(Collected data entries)
%%

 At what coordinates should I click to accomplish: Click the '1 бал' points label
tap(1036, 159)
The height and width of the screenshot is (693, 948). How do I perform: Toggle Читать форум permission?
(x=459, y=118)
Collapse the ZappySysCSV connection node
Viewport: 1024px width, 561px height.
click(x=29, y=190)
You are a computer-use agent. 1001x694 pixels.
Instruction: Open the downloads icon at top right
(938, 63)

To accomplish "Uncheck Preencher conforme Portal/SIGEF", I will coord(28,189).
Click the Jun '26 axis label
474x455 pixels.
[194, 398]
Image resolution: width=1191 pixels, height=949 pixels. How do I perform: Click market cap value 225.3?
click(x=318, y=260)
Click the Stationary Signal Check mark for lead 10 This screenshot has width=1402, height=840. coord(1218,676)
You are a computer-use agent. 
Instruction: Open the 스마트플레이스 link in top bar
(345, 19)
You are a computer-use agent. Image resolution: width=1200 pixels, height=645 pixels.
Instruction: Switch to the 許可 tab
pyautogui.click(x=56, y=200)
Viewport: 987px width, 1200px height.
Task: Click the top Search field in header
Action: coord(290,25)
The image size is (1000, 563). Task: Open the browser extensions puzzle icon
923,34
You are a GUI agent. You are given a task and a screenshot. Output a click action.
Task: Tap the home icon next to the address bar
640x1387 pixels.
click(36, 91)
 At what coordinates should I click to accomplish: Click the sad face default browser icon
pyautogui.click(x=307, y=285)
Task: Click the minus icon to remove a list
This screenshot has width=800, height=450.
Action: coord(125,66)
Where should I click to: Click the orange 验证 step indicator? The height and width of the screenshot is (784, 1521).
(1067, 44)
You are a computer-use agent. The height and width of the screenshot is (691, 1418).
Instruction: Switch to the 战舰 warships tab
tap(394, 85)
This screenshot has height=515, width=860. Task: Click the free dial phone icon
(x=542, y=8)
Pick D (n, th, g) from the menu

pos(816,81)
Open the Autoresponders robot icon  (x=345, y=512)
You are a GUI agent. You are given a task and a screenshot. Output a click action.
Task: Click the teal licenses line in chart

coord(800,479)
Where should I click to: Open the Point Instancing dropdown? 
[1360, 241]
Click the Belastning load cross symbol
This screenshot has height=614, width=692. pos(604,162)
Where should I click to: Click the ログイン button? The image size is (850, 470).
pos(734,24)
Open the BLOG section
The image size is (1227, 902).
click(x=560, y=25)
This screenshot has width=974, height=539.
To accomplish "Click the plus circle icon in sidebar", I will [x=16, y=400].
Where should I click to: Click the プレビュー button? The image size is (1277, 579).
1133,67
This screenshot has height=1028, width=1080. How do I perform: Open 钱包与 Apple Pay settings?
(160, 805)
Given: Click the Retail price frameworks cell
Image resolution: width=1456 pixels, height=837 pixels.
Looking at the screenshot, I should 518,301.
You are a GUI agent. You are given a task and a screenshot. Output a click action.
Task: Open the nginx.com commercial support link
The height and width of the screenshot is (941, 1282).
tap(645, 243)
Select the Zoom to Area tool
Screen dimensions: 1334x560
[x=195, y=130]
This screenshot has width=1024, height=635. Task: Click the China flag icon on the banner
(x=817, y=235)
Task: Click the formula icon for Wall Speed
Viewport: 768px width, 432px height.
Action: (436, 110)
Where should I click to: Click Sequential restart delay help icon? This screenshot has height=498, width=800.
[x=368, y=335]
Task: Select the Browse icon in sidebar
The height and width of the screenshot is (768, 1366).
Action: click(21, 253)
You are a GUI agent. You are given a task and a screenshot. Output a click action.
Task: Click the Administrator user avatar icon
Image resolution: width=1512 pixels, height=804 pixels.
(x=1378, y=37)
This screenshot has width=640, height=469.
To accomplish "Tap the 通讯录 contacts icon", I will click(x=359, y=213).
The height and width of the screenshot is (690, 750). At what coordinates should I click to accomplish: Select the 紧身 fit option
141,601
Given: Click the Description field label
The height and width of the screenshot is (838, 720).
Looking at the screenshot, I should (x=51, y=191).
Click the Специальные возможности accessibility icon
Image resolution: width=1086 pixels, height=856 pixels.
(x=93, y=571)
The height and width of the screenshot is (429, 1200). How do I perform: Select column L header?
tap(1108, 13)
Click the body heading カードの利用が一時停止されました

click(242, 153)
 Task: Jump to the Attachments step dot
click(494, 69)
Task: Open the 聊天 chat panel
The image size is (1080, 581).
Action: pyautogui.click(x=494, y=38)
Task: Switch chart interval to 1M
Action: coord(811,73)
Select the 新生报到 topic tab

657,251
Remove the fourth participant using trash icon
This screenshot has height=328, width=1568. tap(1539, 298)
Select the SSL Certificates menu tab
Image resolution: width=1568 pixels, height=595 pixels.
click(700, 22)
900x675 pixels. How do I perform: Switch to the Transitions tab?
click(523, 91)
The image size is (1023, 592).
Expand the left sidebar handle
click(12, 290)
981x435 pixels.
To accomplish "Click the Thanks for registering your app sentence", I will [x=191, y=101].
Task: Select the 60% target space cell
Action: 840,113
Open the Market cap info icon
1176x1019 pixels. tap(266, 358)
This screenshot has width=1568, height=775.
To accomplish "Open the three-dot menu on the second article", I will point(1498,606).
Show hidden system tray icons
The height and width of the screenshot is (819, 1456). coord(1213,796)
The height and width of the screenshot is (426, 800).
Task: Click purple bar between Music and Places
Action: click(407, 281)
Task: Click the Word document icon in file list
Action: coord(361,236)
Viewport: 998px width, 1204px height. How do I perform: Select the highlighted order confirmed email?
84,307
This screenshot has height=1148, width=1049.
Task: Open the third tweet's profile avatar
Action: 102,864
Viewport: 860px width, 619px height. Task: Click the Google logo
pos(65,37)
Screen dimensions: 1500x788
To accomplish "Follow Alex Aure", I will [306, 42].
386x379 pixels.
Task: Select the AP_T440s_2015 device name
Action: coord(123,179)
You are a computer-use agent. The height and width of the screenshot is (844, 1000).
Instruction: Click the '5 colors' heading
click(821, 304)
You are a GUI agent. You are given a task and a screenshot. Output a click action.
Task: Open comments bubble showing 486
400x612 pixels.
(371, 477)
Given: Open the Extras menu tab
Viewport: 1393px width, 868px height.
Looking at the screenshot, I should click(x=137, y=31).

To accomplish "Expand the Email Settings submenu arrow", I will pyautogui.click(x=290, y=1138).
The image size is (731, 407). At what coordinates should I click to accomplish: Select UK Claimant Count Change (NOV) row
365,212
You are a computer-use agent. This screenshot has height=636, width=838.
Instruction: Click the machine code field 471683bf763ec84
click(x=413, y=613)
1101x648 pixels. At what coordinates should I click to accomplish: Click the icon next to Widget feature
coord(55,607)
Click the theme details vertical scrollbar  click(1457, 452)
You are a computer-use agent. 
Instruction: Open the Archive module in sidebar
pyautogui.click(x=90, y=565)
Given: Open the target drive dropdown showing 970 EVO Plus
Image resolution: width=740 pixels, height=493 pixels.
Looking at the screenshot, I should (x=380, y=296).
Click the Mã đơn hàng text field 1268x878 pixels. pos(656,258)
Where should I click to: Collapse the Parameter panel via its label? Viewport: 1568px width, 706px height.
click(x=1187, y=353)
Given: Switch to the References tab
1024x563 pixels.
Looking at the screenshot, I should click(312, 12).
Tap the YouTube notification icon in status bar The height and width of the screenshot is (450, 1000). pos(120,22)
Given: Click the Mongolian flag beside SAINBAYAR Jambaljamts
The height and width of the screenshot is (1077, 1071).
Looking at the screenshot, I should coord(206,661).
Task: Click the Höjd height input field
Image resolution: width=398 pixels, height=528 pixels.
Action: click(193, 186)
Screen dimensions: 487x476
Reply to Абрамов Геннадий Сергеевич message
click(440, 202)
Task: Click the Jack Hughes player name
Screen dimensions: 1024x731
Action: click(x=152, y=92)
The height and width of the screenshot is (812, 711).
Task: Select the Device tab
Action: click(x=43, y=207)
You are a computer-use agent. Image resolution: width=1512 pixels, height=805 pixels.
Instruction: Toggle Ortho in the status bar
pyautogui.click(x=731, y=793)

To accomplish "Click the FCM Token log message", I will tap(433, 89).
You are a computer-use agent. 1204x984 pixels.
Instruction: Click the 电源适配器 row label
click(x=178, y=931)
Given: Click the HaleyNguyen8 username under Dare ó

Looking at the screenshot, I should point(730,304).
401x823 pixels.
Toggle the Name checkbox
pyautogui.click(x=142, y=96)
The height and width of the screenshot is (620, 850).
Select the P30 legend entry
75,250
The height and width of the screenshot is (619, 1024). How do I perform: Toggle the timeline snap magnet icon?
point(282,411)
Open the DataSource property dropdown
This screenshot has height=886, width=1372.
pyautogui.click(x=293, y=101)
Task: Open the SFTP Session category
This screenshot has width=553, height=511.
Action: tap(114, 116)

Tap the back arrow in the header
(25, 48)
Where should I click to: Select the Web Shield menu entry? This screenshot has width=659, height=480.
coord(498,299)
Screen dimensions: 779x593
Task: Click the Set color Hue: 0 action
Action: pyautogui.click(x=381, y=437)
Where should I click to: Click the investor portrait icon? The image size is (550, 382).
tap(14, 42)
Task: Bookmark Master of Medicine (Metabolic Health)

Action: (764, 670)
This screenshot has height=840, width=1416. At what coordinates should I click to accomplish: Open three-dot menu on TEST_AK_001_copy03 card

%%

§ Task objective
Copy exactly, please, the span of lines that begins at the line with "Given: Click the HaleyNguyen8" and ends at the last line of the data, both included.

§ Your response
Given: Click the HaleyNguyen8 username under Dare ó

Looking at the screenshot, I should point(730,304).
401x823 pixels.
Toggle the Name checkbox
pyautogui.click(x=142, y=96)
The height and width of the screenshot is (620, 850).
Select the P30 legend entry
75,250
The height and width of the screenshot is (619, 1024). How do I perform: Toggle the timeline snap magnet icon?
point(282,411)
Open the DataSource property dropdown
This screenshot has height=886, width=1372.
pyautogui.click(x=293, y=101)
Task: Open the SFTP Session category
This screenshot has width=553, height=511.
Action: tap(114, 116)

Tap the back arrow in the header
(25, 48)
Where should I click to: Select the Web Shield menu entry? This screenshot has width=659, height=480.
coord(498,299)
Screen dimensions: 779x593
Task: Click the Set color Hue: 0 action
Action: pyautogui.click(x=381, y=437)
Where should I click to: Click the investor portrait icon? The image size is (550, 382).
tap(14, 42)
Task: Bookmark Master of Medicine (Metabolic Health)

Action: (764, 670)
This screenshot has height=840, width=1416. At what coordinates should I click to accomplish: Open three-dot menu on TEST_AK_001_copy03 card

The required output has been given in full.